Thank you, Julie for allowing the beauty of your heart to flow. I love your analogy of the frozen ground and your heart and the thawing of both. Keep writing, my friend! Love, MJ
Your words offer such encouragement when those nagging doubts tap on the shoulder. I appreciate you taking the time to share them.Thank you for your role in helping me thaw and grow and learn to risk and receive. What a gift I was given.
Affirms what I am feeling and names what I cannot—- only a real friend can do that. Praying that as women, in search of validation from above, we not only have friends like that but that we are that friend. Thank you for your words today.
Yes. To be that friend. I am grateful for the women in my life who have loved me through the mess and been patient and kind with my guarded heart. They have helped me to learn and grow and risk being that friend to others. Thank you for reading and responding. I am thankful.
Thanks for sharing your heart and your journey of hope, Julie. Without the winter of life, I wonder if Spring would seem so miraculous? Your writing reflects beauty from pain, and you reflect such physical, spiritual and emotional parallels and truths! Enjoyed reading!
Thank you for walking with me and for encouraging me in growth. You are a blessing, Beth!
Shoveling the snow that lays frozen is hard work, impossible to get it all cleared with some warmth coming to melt what is most frozen, down underneath. I love the kindness you showed yourself in reaching out until you connected with a friend. So good. Thanks for the reminder Julie.
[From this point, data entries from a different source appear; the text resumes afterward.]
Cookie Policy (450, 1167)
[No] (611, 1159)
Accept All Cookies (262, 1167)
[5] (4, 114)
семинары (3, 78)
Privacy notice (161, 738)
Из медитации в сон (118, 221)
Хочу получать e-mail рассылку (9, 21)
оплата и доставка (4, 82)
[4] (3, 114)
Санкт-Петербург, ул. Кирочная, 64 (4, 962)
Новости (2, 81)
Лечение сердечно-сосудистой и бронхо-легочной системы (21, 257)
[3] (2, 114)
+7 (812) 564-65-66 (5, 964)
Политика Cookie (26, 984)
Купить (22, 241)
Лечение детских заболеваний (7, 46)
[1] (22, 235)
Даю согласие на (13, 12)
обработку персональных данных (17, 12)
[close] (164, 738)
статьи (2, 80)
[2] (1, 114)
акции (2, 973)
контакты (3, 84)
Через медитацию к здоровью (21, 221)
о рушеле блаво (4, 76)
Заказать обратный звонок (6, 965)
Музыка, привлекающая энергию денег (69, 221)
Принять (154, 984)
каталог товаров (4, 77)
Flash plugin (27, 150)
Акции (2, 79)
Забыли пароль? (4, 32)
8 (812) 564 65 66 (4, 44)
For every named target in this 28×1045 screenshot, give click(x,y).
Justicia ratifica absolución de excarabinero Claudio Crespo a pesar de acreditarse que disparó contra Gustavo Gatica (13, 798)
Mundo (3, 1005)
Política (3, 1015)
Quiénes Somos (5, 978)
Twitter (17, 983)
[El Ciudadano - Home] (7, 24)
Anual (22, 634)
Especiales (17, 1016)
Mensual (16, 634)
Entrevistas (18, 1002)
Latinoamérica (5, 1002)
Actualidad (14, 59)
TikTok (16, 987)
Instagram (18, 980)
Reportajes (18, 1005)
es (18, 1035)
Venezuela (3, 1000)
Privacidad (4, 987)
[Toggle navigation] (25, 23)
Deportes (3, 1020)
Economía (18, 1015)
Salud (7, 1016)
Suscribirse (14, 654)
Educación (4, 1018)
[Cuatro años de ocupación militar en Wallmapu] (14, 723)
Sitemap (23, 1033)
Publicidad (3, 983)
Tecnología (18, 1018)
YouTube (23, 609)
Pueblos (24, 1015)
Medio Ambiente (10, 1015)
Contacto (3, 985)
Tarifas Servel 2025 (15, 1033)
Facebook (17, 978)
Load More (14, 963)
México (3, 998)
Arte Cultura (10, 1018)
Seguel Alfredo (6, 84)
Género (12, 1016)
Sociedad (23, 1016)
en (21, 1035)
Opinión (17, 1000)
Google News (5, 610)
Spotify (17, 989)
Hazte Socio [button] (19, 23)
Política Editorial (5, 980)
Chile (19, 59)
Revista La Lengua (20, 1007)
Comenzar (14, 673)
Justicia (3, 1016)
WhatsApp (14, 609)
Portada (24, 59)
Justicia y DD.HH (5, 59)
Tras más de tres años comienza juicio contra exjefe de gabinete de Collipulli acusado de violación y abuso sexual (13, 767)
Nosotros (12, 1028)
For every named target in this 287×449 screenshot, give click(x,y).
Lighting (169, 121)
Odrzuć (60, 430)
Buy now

I love that you picked up on the kindness to myself part in reaching out. That was a difficult piece, not going into contempt for needing someone or reading into why certain friends were “unavailable” but staying open and present to the fact that there is a friend sticking closer than a brother to me even if no one answers. The right person returned my call and the conversation was exactly what I needed to hear in the moment. Thank YOU for your kindness and understanding here.